Last week, Hype Hippos came out of nowhere like a meteorite and was able to gather enough fomo and hype in four days to sell out its entire 10,000 at 0,08 ETH collection in an hour, despite severe technical difficulties. Although the collection is performing very poorly on the secondary market, the team behind the project managed to sell yet another 1,257 batch of female hippos at 0.02 ETH each.

No hype, no value: every NFT investor knows that even the best project won’t generate value if it doesn’t manage to gather enough hype and fomo before its mint. On the contrary, we see more and more projects without tangible added value selling out in a matter of minutes following a heavy marketing campaign.

On the other hand, a successful mint is no guarantee that a collection will have any meaningful value on the secondary market, as shown in the Hype Hippos case, whose items change hands at 0.01 floor price, or 8 times less than their initial mint price!

Hype Hippos came literally out of nowhere, the first messages on their Discord server being dated August 24, 2021, or just 5 days before minting! The team obviously allocated a lot of resources for marketing, using all the tricks they could.

On August 25, 2021, they published a press release on Yahoo Finance entitled Highly Anticipated NFT Drop of Hype Hippos Announces Their Launch Date Sooner Than Most Were Expecting, which they shared everywhere on their official platforms without explicitly saying that they wrote the article themselves.

But more importantly perhaps, unlike other projects, the team behind Hype Hippos made an extensive use of Instagram, and managed to have several influencers and big accounts in the NFT community promote their upcoming collection. On August 28, they were featured on Mark Cuban’s backed Instagram account nft, and on August 29 Amanda Cerny, an Instagram celebrity with around 25 million subscribers also published a story on them.

During all this extremely short period, Hype Hippos seemed to be everywhere, from rarity.tools to Twitter and Instagram.

Needless to say that on mint day (August 29 at 3 PM EST) their discord server, which had around 15k members with at least 3 to 5k real online members, was literally on fire. It was obvious that the team managed to attract first-timers, as the main chat was submerged by newbie technical questions on how to buy Ether and how to use Metamask to mint.

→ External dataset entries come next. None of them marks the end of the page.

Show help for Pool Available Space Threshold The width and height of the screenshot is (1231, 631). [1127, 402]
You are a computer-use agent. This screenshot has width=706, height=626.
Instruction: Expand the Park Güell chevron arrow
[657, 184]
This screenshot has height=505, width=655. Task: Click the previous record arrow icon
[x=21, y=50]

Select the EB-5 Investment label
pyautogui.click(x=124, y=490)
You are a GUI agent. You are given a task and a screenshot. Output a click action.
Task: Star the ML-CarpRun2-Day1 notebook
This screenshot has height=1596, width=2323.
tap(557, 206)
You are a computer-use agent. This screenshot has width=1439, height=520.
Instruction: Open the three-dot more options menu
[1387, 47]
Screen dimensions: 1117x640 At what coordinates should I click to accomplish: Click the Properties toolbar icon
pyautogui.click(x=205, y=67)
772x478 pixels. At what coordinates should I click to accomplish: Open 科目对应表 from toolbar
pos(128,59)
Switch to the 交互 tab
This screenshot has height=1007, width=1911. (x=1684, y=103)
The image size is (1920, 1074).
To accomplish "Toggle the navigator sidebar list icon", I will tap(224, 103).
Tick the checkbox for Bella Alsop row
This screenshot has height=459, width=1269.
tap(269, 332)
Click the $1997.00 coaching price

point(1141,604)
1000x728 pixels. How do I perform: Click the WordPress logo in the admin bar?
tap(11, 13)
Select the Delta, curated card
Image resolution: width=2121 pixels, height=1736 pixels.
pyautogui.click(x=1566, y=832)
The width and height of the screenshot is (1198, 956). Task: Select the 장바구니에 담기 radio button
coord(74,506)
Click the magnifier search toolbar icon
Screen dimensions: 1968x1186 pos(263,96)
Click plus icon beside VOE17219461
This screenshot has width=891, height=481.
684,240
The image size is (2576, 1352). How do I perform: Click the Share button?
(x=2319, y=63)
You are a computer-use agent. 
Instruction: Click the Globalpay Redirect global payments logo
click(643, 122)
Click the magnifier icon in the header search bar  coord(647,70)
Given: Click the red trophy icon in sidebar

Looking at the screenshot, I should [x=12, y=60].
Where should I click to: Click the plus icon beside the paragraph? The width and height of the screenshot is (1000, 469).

Many also suspected that the team itself was behind a high number of accounts and encouraged the hype while suppressing negative comments by literally flooding the chat with emojis and short bullish messages. At some point, a dozen of account just texted hundreds of “HYPPPPE” every second, while doubtful or suspicious members were promptly banned.

The mint itself was a disaster, as apparently some dev unlocked the contract half an hour before the actual mint (it was never clarified whether it was intentional) and people started minting en masse while the crowd was waiting an official announcement from the team, which never went. Despite this red flag, the whole collection sold out in an hour or so, bringing 800 ETH cash to the Hype Hippos team.

On the secondary market, Hype Hippos did not perform well, to say the least. While the collection managed to stay at an average price of 0.09 ETH for a couple of days, it quickly dipped to a 0.03 ETH average price a week after the initial sale, and its floor is currently sitting at 0.01 ETH.

This did however not stop the developing team to launch yet another collection of 5,000 Hippos on September 6 for minting, this time only females, at 0.02 ETH. While it obviously did not perform as well as the first mint, the team still managed to sell 1,262 out of them in around 12 hours, already cashing in 25 ETH.